----- TEXT SEGMENT

There is a definitive villain in St. Agatha, but not the one we expect. It is not the main character Mary’s (Sabrina Kern) co-habitants in the ramshackle convent she has found herself in, which the Vatican has stopped funding due to their practices. Nor is it really the cruel head mistresses Mother Superior (powerfully played by Carolyn Hennesy), though she does some truly heinous things. Instead, St. Agatha is a film that wishes to illustrate societal injustices and pressures experienced by pregnant women, gaslighting of desperate unattainable hope, brought to brutal conclusion.
Directed by Darren Lynn Bousman, St. Agatha tells the story of Mary, a young woman seeking refuge in the arms of a dilapidated home that serves as a nunnery. There she encounters the power dynamics enforced by the Mother Superior who seemingly gets off on her bitter, ugly control over the girls. They are not allowed to speak in their rooms. They are expected to finish their meals if she says so; and they forfeit their individuality.

----------
----- DATA PROVIDED

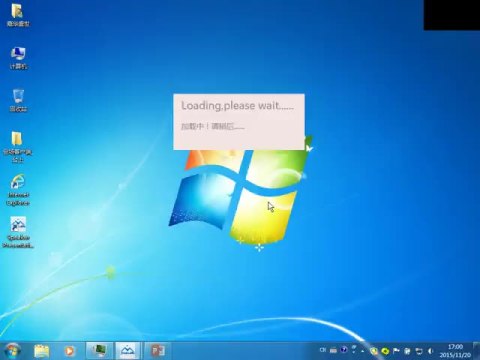
Task: Select Internet Explorer desktop shortcut
Action: tap(18, 189)
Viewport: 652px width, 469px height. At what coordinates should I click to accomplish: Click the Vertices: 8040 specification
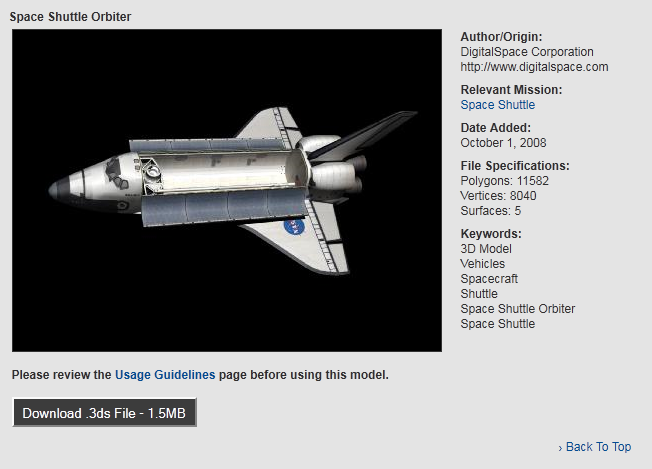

----------

§ **TASKS TO COMPLETE**:
1. According to the St. Agatha review, are these statements true? Answer yes or no for each, and quote the words that decide it. (a) The Vatican no longer funds the convent. (b) Carolyn Hennesy directed the film. (c) The girls may speak in their rooms.
2. In the St. Agatha review, which actress plays Mary?
3. Reproduce word for word the passage of the St. Agatha review starting at "There is a definitive" and ending at "to brutal conclusion.".
Answer from the St. Agatha review alone, not from the listing.

§ **ANSWER LIST**:
1.
(a) Yes: "which the Vatican has stopped funding due to their practices"
(b) No: "Directed by Darren Lynn Bousman"
(c) No: "They are not allowed to speak in their rooms."

2. Sabrina Kern

3.
There is a definitive villain in St. Agatha, but not the one we expect. It is not the main character Mary’s (Sabrina Kern) co-habitants in the ramshackle convent she has found herself in, which the Vatican has stopped funding due to their practices. Nor is it really the cruel head mistresses Mother Superior (powerfully played by Carolyn Hennesy), though she does some truly heinous things. Instead, St. Agatha is a film that wishes to illustrate societal injustices and pressures experienced by pregnant women, gaslighting of desperate unattainable hope, brought to brutal conclusion.